IMO there is way more money, like orders of magnitude more, to be made from successfully branding the iPhone as the most secure and private smartphone, compared to the repairs market.
They can already do that without harming repairs. As if replacing the hardware with physical access and giving the phone back to you to tap you is an attack people are actually afraid of... (and if they were, e.g. targeted by state actors or whatever, they could just get a specialized phone, not a mass market one).

They already have non-E2E-encrypted iCloud backups where they give access to the Feds and others.

The same argument could be made for any security hardening. Why bother with MFA, biometrics etc when the chances of being compromised are statistically very low. The reason is that it does happen and on a scale that's hard to quantify.

We have examples in Australia of ordinary citizens being targeted by China for promoting Hong Kong or showing support for Uyghur Muslims. And evidence has come to light that their phones and cloud accounts were hacked and friends/families targeted.

So for me personally I will take security hardening any day over saving a few bucks to go to a cheap screen repairer.

>The same argument could be made for any security hardening. Why bother with MFA, biometrics etc when the chances of being compromised are statistically very low.

No, the chances there are statistically very big. Because a thief might get your phone, and then can exploit access to it without MFA, biometrics, etc, and stole your bank account, data, etc.

But the chances of people (a) getting your phone, (b) replacing the camera module and compromising the OS, (c) giving your phone back without you noticing, to get your data, are statistically tiny.

And we've somehow managed for 15 years of smartphones without those mitigations...

>And evidence has come to light that their phones and cloud accounts were hacked and friends/families targeted.

Where they hacked in the way we're talking about here? If not, how is this relevant?
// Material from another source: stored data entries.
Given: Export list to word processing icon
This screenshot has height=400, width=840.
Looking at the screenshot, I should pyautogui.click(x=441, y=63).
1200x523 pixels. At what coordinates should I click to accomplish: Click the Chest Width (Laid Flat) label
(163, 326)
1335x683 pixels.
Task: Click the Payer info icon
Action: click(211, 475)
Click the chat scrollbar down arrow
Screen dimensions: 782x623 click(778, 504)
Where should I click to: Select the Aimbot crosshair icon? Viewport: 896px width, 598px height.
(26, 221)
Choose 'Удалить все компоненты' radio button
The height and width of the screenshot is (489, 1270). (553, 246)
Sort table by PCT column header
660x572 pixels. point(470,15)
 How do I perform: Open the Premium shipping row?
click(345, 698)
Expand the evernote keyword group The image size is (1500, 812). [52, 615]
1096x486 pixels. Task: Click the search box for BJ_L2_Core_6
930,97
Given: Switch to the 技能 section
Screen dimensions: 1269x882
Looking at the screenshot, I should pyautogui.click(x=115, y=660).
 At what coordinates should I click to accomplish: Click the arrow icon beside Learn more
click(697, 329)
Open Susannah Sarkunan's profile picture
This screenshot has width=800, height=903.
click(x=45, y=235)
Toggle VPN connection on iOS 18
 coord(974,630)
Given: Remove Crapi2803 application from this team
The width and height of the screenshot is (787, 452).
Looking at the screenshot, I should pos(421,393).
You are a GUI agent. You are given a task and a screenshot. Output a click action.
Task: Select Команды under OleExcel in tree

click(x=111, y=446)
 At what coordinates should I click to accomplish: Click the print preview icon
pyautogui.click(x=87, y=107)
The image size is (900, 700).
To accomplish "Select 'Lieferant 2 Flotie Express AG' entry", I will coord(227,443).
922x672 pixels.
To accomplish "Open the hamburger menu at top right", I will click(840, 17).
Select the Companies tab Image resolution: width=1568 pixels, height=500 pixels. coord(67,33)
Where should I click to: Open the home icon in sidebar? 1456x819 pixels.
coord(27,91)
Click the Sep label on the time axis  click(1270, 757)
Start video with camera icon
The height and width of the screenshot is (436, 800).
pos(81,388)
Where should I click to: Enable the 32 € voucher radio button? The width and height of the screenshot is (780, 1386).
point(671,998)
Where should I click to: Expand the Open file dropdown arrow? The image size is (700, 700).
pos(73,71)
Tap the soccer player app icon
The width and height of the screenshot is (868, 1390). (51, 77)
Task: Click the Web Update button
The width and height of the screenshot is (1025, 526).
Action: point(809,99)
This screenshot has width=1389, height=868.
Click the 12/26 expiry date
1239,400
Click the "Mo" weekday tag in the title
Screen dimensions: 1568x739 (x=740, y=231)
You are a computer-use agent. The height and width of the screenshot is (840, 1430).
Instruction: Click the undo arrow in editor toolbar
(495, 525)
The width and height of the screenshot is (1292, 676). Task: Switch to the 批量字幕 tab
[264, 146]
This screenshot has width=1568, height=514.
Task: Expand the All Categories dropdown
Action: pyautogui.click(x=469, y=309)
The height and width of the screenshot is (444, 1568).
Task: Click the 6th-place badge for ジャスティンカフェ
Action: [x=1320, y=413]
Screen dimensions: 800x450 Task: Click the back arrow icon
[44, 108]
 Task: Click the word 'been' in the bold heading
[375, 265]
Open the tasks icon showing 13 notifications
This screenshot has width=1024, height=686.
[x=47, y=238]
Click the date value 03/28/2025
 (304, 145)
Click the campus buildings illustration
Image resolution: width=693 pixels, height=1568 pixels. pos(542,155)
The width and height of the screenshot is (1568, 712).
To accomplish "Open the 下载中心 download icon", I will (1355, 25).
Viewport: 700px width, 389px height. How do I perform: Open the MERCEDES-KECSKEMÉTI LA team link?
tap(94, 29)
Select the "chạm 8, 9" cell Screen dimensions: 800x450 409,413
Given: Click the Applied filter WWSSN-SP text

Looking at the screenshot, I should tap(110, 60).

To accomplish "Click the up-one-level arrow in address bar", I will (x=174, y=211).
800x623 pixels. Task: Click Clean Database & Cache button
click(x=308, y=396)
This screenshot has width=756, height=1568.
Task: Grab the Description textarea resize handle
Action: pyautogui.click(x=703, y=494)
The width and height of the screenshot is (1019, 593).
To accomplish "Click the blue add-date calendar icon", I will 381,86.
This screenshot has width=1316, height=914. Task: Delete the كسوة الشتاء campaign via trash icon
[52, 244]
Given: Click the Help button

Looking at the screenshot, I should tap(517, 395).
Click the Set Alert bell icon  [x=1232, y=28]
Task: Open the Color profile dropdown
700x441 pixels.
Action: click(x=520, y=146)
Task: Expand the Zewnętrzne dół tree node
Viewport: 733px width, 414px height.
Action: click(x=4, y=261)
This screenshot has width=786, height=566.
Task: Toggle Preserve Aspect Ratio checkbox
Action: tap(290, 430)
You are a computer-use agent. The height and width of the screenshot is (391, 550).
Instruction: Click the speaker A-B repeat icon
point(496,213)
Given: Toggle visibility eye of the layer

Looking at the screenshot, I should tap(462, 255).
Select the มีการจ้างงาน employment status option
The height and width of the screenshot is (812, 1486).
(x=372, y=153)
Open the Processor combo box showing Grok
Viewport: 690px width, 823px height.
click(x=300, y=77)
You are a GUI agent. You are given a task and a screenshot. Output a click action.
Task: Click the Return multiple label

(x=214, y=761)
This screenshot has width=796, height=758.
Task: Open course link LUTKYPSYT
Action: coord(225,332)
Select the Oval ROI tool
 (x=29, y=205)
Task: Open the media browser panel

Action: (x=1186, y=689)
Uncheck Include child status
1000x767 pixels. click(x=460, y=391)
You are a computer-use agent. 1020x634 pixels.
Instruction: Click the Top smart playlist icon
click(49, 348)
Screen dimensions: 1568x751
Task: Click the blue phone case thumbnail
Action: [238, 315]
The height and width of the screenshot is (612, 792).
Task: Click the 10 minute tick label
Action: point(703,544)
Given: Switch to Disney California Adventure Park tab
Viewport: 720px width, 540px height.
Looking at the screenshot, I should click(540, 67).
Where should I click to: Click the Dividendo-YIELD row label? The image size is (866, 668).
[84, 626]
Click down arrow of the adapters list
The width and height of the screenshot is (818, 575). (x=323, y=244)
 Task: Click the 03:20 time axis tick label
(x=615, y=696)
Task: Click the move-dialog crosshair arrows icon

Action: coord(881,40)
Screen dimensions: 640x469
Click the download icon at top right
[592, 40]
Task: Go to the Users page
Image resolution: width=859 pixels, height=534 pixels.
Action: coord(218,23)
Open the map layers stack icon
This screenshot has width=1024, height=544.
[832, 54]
IMO 99% of people are not worried about someone replacing parts in their phone in order to hack them.
That’s why they need to be protected.
Give me a break. A screen swap in a modern smartphone is not something you can do in a bar in the time it takes somebody to go the bathroom. You need tools like a heat gun to even get the things open which greatly greatly limits the scenarios where and when something like this could occur.
Or, you know, you could just get access to the repair facility and compromise the phone that way...
Or just introduce compromised components into the supply chain to repair facilities…
Who leaves their phone behind at a bar when going to the bathroom?
Apparently it wasn't enough money to avoid trashing that reputation by building a government agent into their software.
As far as I know they didn't trash their reputation among normal end-users, as long as they don't know or care apple can pull shit like that all day while still raking in money from the "security-conscious" crowd.
Also as far as the NSA is concerned, surely it'd be easier if they have a single supply chain where they are guaranteed to be able to compromise every single iPhone?

Seems a lot easier than compromising some random repair shop.

Except third parties can still conduct repairs, they just need to update the component pairing.